30 min to complete 11 min read

Turning on RLS for a table that's already serving production traffic is one of those changes that's scary because the failure mode is "nobody can see their data". The fix isn't to do it carefully on Friday afternoon. The fix is a playbook.

Pre-flight: audit your queries

Before you turn RLS on for any table, you need to know every query that hits it. Run this:

audit.sqlsql
-- All current activity touching the target table.
SELECT query, calls, mean_exec_time
FROM pg_stat_statements
WHERE query ILIKE '%public.posts%'
ORDER BY calls DESC
LIMIT 20;

Look at the role each call uses. If anything is hitting the table as service_role, RLS won't affect it (good or bad). If your app uses authenticated or anon, RLS will start filtering on those queries.

Step 1: Pick a target table

Start with one table. Don't batch "enable RLS on everything" into one PR; you want clean rollback.

Step 2: Write the policies first

Write the policies you intend to use, but don't enable RLS yet. The policies sit in the schema unused until RLS is on.

policies.sqlsql
-- Read: anyone authenticated sees their own posts.
CREATE POLICY "Author reads their posts"
  ON public.posts FOR SELECT TO authenticated
  USING (auth.uid() = author_id);

-- Write: same constraint.
CREATE POLICY "Author writes their posts"
  ON public.posts FOR ALL TO authenticated
  USING (auth.uid() = author_id)
  WITH CHECK (auth.uid() = author_id);

Step 3: Test in a transaction

Postgres lets you temporarily enable RLS on a table inside a transaction. Run your most common queries with simulated JWT claims; roll back when you're done.

rls-test.sqlsql
BEGIN;
-- Pretend to be the user whose data you're inspecting.
SET LOCAL ROLE authenticated;
SELECT set_config(
  'request.jwt.claims',
  '{"sub":"<real-user-uuid>","role":"authenticated"}',
  true
);

ALTER TABLE public.posts ENABLE ROW LEVEL SECURITY;

-- Run the queries your application makes. They should still work
-- for the simulated user.
SELECT id, title FROM posts LIMIT 5;

-- Now simulate a DIFFERENT user. They should see only their rows.
SELECT set_config(
  'request.jwt.claims',
  '{"sub":"<other-user-uuid>","role":"authenticated"}',
  true
);
SELECT id, title FROM posts LIMIT 5;

ROLLBACK;

Step 4: Enable RLS in a single migration

Once the simulator says all your application queries work, the production migration is one line:

migrations/0042_enable_rls_posts.sqlsql
ALTER TABLE public.posts ENABLE ROW LEVEL SECURITY;
-- The policies you wrote earlier are now active.

Deploy.

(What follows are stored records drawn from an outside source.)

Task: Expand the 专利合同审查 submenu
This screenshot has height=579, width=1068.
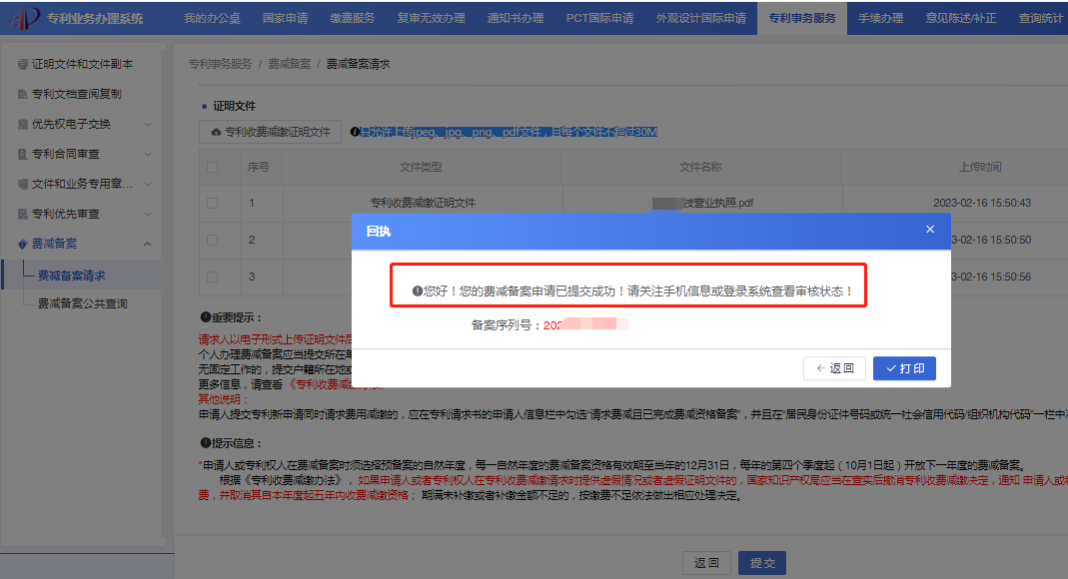Action: pos(148,153)

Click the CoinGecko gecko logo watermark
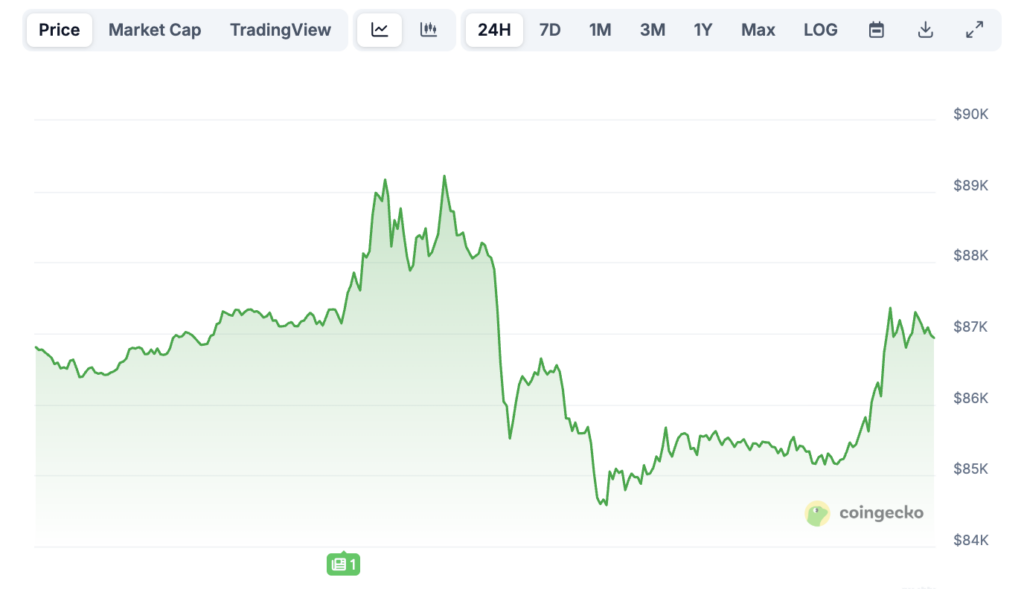coord(818,513)
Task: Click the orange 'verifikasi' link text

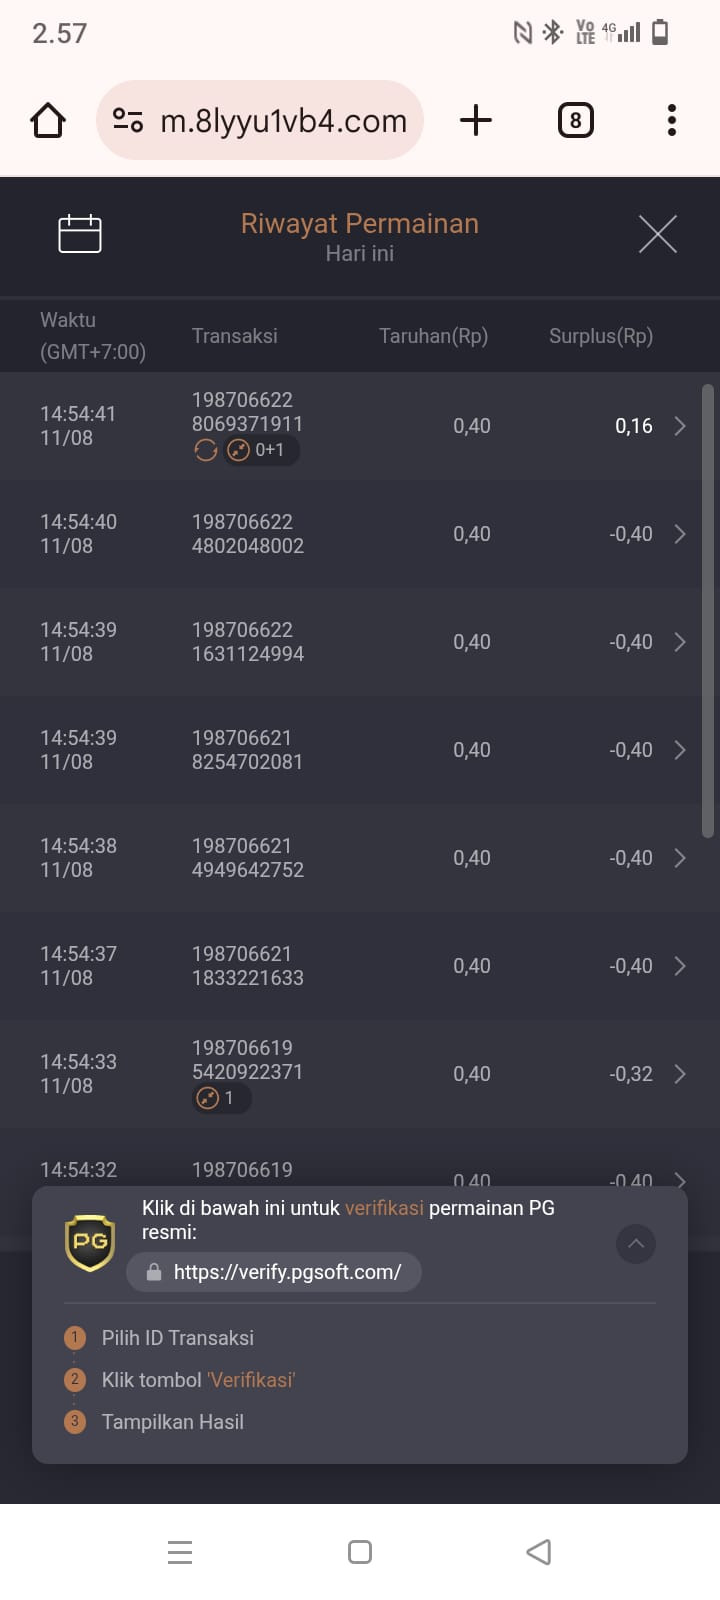Action: 384,1208
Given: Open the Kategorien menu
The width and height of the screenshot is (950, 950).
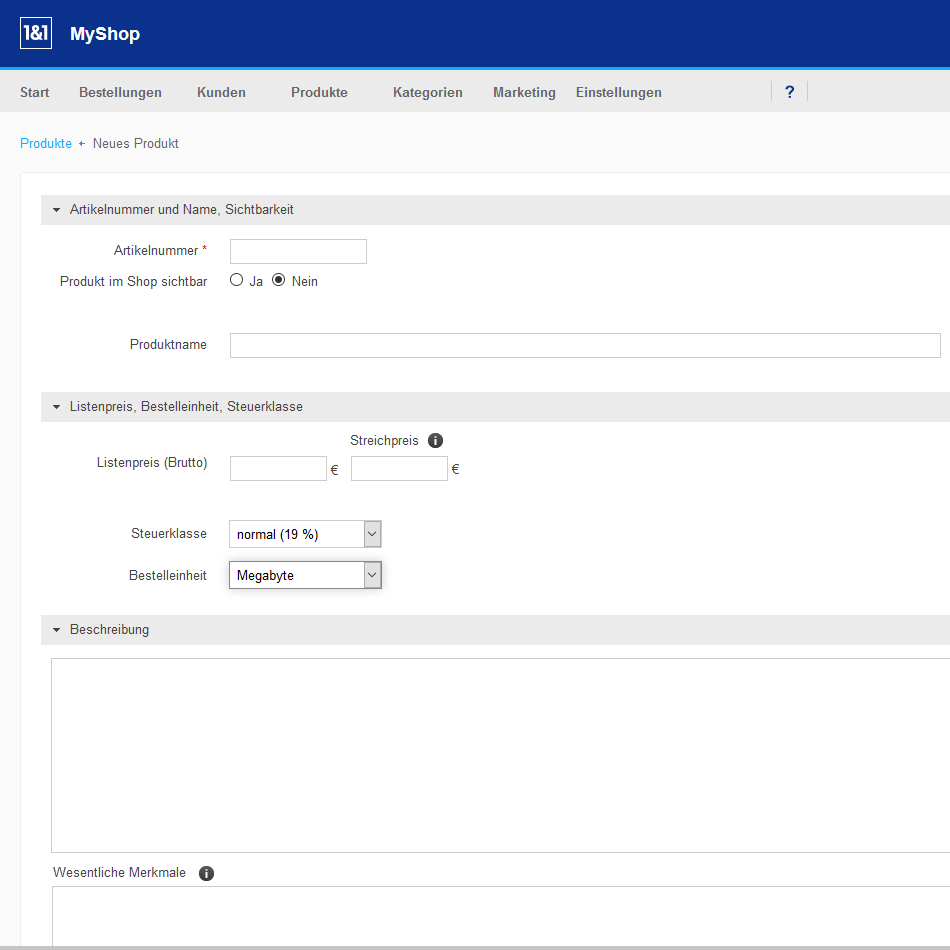Looking at the screenshot, I should point(427,92).

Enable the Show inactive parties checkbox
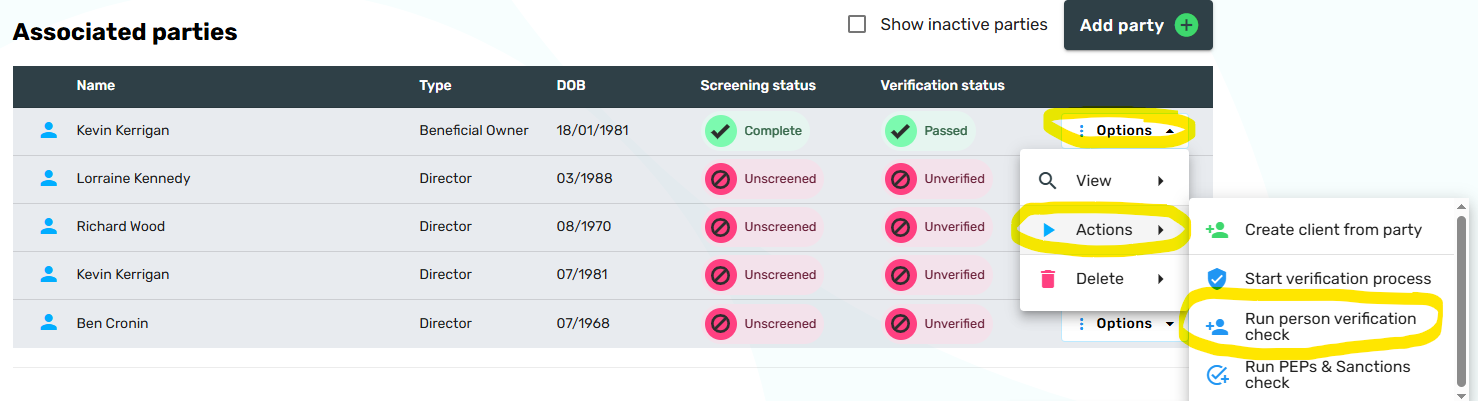(x=857, y=24)
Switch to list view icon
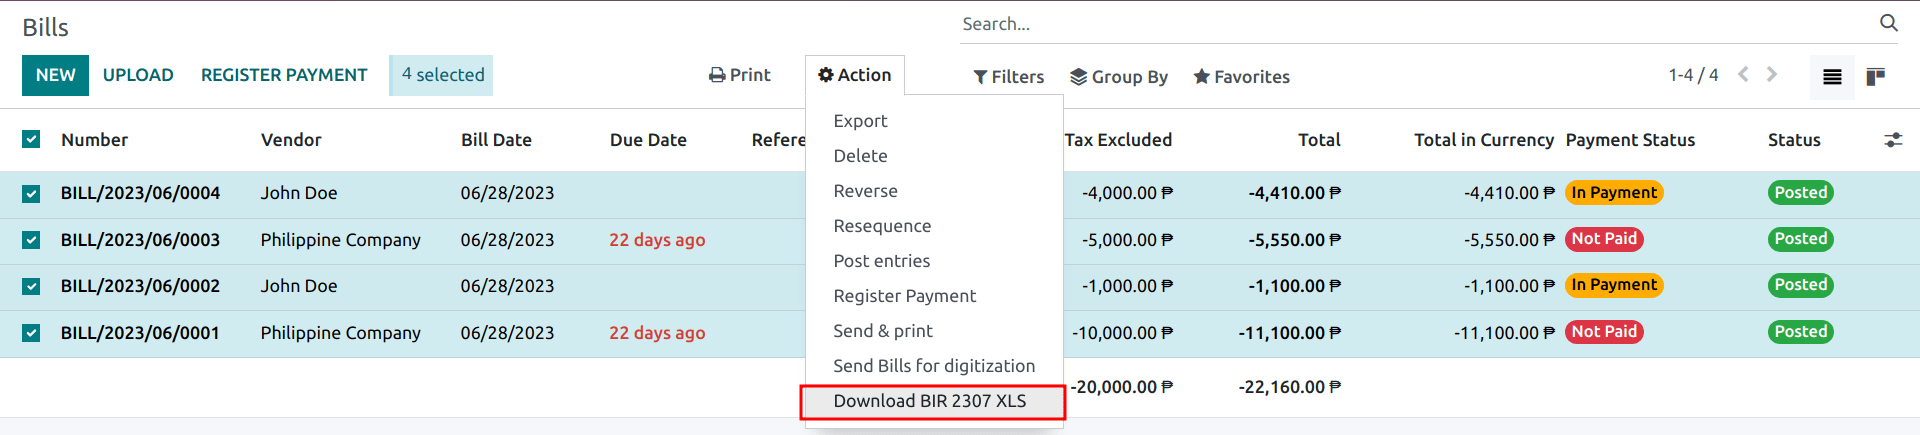Viewport: 1920px width, 435px height. (1832, 77)
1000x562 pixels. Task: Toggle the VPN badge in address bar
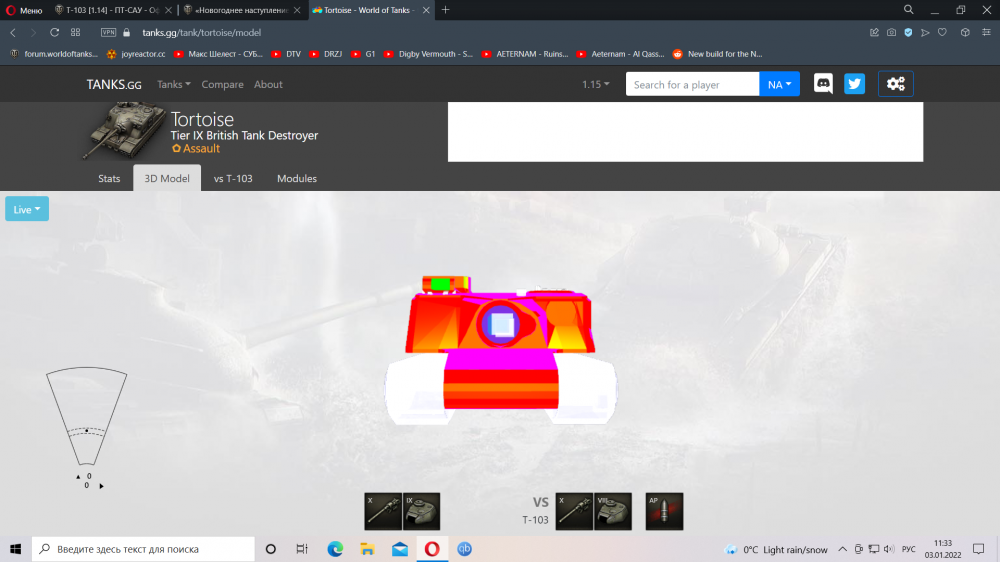pos(107,32)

Monitor your error log for "permission denied".

Step 5: Verify production traffic

For the first hour after deploy, watch pg_stat_statementsfor new errors and check your app's error monitoring (Sentry, Logflare, whatever you use). If something denies, you'll see it within minutes.

Rollback plan

Rollback is one statement:

rollback.sqlsql
ALTER TABLE public.posts DISABLE ROW LEVEL SECURITY;

It's instant, doesn't require dropping policies, and reverts the table to wide-open. Have this prepared in your migration tool before you deploy step 4.